It’s always nice when another piece of the puzzle comes into focus.  In this case, my time speaking at the first ever International Super Computer (ISC) Cloud Conference the week before last was well spent.  The conference was heavily attended by those out of the grid computing space and I learned a lot about both cloud and grid.  In particular, I think I finally understand what causes some to view grid as a pre-cursor to cloud while others view it as a different beast only tangentially related.

This really comes down to a particular TLA in use to describe grid: High Performance Computing or HPC.  HPC and grid are commonly used interchangeably.  Cloud is not HPC, although now it can certainly support some HPC workloads, née Amazon’s EC2 HPC offering.  No, cloud is something a little bit different:  High Scalability Computing or simply HSC here.

Let me explain in some depth …

Scalability vs. Performance

First it’s critical for readers to understand the fundamental difference between scalability and performance.  While the two are frequently conflated, they are quite different.  Performance is the capability of particular component to provide a certain amount of capacity, throughput, or ‘yield’.  Scalability, in contrast, is about the ability of a system to expand to meet demand.  This is quite frequently measured by looking at the aggregate performance of the individual components of a particular system and how they function over time.

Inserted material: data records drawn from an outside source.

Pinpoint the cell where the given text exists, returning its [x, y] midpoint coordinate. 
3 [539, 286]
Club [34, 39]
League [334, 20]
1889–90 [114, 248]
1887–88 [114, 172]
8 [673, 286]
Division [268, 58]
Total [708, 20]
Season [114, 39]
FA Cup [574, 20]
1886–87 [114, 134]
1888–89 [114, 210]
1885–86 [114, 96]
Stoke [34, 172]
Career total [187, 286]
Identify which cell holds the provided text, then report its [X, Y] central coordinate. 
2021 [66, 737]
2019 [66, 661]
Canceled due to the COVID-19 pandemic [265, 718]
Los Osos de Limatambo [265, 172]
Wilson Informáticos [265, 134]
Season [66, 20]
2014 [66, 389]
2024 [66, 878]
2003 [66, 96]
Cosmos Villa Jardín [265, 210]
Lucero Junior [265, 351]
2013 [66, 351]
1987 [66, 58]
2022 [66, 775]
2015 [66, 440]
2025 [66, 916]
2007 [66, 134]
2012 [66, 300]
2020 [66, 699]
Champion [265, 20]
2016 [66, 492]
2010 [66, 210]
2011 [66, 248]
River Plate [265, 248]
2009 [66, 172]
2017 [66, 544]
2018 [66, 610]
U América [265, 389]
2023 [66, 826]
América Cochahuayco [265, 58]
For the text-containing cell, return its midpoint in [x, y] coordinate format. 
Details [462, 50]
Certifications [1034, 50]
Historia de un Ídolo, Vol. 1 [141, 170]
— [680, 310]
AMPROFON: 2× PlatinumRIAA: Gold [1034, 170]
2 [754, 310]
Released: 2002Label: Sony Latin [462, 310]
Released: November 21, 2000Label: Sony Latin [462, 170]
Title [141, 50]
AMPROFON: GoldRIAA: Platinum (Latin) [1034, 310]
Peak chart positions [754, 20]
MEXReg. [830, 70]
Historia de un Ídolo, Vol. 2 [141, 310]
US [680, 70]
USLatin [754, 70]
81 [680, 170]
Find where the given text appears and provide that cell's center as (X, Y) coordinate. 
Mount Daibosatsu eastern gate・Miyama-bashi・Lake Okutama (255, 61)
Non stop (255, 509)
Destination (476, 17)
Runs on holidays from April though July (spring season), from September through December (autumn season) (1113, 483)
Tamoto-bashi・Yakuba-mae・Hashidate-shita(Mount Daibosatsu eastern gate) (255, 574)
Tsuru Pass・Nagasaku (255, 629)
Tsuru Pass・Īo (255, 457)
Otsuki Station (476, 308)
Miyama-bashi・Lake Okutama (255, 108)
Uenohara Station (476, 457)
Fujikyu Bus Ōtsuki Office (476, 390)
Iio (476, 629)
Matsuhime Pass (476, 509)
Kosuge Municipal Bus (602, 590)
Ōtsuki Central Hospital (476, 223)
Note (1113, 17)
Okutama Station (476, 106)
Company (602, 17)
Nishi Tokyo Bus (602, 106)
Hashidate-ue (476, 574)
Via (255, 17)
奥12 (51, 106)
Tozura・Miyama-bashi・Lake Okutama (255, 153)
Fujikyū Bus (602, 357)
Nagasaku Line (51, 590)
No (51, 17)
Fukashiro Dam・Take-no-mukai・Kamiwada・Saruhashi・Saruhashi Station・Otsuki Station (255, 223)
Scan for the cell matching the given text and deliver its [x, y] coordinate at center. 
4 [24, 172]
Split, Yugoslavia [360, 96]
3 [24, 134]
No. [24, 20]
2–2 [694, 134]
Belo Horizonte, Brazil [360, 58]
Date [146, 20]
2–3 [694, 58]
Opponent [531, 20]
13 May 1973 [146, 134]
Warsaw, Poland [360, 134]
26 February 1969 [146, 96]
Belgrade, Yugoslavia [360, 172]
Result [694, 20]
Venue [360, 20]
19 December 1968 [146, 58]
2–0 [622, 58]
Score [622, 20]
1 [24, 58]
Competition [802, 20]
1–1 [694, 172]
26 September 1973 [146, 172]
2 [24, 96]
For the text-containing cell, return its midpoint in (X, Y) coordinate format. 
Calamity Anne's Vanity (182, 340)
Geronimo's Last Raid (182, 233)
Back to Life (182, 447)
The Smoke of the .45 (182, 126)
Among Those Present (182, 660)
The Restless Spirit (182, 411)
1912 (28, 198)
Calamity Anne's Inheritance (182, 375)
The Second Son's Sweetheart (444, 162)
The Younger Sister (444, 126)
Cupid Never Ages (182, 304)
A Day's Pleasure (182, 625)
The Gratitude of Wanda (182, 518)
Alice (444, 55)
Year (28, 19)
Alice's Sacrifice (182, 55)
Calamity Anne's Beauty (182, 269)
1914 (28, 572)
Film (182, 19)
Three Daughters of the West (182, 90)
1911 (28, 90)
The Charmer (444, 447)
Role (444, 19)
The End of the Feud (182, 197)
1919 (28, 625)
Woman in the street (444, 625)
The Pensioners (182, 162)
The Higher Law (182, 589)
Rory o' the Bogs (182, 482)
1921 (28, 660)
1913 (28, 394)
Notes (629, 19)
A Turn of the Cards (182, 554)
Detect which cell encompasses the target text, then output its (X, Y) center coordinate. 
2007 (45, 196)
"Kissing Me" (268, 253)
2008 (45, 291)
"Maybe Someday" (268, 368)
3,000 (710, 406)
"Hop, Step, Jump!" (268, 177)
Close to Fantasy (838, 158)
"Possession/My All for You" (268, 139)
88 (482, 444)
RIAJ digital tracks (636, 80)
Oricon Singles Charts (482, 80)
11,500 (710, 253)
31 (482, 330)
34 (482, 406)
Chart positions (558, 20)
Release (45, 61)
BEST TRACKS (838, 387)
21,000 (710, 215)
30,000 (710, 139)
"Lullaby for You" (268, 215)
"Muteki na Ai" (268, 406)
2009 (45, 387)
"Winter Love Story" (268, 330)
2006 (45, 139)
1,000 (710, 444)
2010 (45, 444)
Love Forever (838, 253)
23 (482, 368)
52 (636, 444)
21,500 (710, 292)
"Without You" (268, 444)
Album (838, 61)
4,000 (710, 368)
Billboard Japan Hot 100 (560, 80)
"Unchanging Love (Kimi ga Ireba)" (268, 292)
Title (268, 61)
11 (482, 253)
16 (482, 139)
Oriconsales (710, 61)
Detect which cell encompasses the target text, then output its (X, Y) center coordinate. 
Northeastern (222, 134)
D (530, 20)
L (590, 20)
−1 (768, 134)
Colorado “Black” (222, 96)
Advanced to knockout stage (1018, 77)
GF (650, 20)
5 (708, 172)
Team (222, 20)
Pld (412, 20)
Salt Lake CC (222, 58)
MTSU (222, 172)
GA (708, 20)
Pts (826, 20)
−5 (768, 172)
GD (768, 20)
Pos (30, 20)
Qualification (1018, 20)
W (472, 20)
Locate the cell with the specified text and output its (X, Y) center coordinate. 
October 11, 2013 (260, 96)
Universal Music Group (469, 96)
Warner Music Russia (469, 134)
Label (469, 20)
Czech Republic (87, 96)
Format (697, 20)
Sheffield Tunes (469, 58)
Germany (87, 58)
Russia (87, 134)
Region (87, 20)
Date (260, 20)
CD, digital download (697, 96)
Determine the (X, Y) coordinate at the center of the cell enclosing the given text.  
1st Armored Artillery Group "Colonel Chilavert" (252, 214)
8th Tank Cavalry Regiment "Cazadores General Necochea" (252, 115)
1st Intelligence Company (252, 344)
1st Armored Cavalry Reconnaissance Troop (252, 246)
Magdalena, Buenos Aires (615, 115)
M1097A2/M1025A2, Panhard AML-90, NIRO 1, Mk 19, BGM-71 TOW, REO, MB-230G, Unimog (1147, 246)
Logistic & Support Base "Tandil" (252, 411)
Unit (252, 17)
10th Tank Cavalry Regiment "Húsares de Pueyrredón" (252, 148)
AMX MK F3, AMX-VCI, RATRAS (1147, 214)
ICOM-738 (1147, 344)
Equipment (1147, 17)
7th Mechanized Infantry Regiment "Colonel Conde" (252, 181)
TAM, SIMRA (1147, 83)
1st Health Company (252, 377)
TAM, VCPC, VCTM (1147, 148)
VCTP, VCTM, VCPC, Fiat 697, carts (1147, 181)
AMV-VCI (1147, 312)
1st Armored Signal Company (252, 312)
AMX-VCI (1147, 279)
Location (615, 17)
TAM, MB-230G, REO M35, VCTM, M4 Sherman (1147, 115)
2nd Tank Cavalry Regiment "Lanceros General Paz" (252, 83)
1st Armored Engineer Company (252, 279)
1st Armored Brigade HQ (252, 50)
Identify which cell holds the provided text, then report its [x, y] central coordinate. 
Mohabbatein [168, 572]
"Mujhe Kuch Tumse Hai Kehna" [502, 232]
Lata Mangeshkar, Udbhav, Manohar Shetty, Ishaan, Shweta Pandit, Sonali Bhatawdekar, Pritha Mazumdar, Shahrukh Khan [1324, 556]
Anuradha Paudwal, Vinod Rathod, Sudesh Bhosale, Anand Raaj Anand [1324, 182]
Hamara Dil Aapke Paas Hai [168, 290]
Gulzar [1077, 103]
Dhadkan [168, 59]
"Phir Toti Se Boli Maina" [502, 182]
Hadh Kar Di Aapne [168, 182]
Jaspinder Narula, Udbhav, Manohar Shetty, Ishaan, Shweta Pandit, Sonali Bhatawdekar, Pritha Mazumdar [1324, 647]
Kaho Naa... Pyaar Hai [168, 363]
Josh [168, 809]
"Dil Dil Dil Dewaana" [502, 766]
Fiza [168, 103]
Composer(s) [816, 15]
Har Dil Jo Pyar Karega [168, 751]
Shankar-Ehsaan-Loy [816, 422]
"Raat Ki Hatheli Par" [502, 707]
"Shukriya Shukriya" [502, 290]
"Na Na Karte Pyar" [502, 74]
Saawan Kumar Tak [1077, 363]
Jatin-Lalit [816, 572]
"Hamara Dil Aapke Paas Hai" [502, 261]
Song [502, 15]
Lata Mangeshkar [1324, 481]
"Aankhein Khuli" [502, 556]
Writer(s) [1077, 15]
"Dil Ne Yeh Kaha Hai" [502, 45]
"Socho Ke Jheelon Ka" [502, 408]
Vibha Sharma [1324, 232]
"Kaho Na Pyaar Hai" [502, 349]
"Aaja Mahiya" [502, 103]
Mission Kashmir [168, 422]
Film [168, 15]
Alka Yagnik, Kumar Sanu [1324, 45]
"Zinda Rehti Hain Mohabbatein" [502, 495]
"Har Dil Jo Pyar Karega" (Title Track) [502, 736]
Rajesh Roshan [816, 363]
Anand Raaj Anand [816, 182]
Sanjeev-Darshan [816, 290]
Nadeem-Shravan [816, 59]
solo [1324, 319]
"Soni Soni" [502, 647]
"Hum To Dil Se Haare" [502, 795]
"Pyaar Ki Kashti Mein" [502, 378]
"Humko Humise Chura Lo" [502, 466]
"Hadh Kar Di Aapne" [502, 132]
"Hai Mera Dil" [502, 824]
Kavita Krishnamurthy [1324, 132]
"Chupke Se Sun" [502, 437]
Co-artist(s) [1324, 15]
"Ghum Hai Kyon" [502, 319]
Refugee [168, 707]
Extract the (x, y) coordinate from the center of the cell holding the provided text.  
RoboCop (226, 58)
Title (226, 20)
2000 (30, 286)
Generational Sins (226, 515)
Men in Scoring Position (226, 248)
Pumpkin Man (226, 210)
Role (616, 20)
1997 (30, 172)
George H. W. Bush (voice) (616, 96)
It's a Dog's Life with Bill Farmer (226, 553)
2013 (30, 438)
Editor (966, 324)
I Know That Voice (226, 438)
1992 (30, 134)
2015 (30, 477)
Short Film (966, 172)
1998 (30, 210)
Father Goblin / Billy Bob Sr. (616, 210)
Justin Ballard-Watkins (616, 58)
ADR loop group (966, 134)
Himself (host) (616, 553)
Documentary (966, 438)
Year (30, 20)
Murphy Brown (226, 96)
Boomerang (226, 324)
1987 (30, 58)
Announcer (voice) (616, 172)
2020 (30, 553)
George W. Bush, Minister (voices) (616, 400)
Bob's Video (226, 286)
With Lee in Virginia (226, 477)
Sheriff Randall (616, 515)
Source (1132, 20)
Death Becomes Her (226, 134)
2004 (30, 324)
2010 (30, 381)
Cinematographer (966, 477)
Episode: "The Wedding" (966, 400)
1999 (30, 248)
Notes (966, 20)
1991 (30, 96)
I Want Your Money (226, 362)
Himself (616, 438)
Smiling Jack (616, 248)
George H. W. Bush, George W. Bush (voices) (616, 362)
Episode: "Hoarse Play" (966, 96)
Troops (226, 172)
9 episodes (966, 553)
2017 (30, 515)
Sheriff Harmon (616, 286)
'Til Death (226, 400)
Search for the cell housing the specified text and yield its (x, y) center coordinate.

Put more simply, performance measures the capability of a single part of a large system while scalability measures the ability of a large system to grow to meet growing demand. Scalable systems may have individual parts that are relatively low performing.  I have heard that the Amazon.com retail website’s web servers went from 300 transactions per second (TPS) to a mere 3 TPS each after moving to a more scalable architecture.  The upside is that while every web server might have lower individual performance, the overall system became significantly more scalable and new web servers could be added ad infinitum.

High performing systems on the other hand focus on eking out every ounce of resource from a particular component, rather than focusing on the big picture.  One might have high performance systems in a very scalable system or not.

For most purposes, scalability and performance are orthogonal, but many either equate them or believe that one breeds the other.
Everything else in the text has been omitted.